The Forge of Fury is an adventure module for the 3rd edition of the Dungeons & Dragons fantasy tabletop role-playing game.

Plot summary

The Forge of Fury is a dungeon crawl, or site-based adventure, that describes the stronghold of Khundrukar. The great dwarven smith, Durgeddin the Black, founded the secret stronghold within a great cavern system two hundred years ago when he and his clan were driven from their home by a horde of orcs and trolls. The orcs discovered the location of Khundrukar, Durgeddin's home, a century ago when they captured one of Durgeddin's clansmen. The orcs raised a great army that stormed the stronghold and slew the dwarves there, allowing the stronghold's five levels to fall into ruins. Now goblins, orcs and other monsters use the ruins as a base. Legends tell of the extraordinary blades Durgeddin forged in anger, enticing the player characters to come to the ruins of Khundrukar to obtain them.

Publication history

The book was published in 2000 and written by Richard Baker, with cover art by Todd Lockwood and interior art by Dennis Cramer.

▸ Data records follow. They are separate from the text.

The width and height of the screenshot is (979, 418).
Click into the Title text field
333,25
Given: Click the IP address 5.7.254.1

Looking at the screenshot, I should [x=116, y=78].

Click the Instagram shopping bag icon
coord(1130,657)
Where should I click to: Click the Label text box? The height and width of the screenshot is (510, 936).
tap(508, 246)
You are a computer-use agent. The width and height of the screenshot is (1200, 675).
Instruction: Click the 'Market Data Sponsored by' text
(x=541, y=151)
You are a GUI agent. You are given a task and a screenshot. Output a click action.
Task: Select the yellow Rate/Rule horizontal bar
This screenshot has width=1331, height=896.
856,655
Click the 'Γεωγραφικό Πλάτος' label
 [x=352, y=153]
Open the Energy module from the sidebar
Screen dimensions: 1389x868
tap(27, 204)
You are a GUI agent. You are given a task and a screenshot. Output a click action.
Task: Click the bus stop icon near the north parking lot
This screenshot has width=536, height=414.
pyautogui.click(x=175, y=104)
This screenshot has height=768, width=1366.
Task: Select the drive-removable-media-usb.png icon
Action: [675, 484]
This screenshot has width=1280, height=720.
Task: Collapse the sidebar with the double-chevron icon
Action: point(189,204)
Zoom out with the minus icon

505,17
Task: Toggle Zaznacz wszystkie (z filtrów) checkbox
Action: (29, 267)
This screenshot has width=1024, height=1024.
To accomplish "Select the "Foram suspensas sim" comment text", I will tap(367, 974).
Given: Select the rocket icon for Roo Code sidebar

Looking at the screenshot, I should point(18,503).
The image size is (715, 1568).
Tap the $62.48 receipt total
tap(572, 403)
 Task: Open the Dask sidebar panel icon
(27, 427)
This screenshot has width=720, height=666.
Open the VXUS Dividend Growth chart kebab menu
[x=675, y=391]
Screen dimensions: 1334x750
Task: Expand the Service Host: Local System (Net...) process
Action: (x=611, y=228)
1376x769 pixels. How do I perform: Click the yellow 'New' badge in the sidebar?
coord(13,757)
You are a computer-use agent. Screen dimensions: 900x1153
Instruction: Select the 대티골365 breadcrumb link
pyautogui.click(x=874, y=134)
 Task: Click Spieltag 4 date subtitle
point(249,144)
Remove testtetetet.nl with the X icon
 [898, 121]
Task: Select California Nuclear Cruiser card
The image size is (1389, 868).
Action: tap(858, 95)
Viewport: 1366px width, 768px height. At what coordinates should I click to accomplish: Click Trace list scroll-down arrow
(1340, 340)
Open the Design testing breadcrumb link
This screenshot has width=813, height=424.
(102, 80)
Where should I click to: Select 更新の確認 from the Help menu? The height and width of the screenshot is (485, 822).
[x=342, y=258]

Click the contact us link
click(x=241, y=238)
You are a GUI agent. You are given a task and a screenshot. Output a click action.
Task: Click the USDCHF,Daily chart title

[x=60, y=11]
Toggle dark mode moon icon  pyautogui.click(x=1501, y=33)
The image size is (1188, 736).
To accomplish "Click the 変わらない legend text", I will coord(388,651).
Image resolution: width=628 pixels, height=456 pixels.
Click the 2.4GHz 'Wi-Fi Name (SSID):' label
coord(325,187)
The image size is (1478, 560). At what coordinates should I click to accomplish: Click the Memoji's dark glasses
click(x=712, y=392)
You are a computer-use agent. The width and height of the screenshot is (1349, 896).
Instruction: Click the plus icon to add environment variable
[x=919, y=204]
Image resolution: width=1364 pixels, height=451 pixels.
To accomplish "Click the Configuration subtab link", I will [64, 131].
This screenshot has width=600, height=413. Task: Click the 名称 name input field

In 2017, Wizards re-released the adventure, updated to 5th Edition rules, as part of the Tales from the Yawning Portal collection.

Reception

A reviewer from Pyramid commented that the "first few pages are very good at walking new Dungeon Masters through the steps needed to properly prepare for the adventure", also noting that "like the Sunless Citadel, the main focus is on the adventure." Conversely, an RPGnet review criticized the lack of hints in the package, but praised the adventure as following "in the mold of the great classics of the first edition".

The Forge of Fury was ranked as the 12th greatest Dungeons & Dragons adventure of all time by Dungeon magazine in 2004, on the 30th anniversary of the original Dungeons & Dragons game.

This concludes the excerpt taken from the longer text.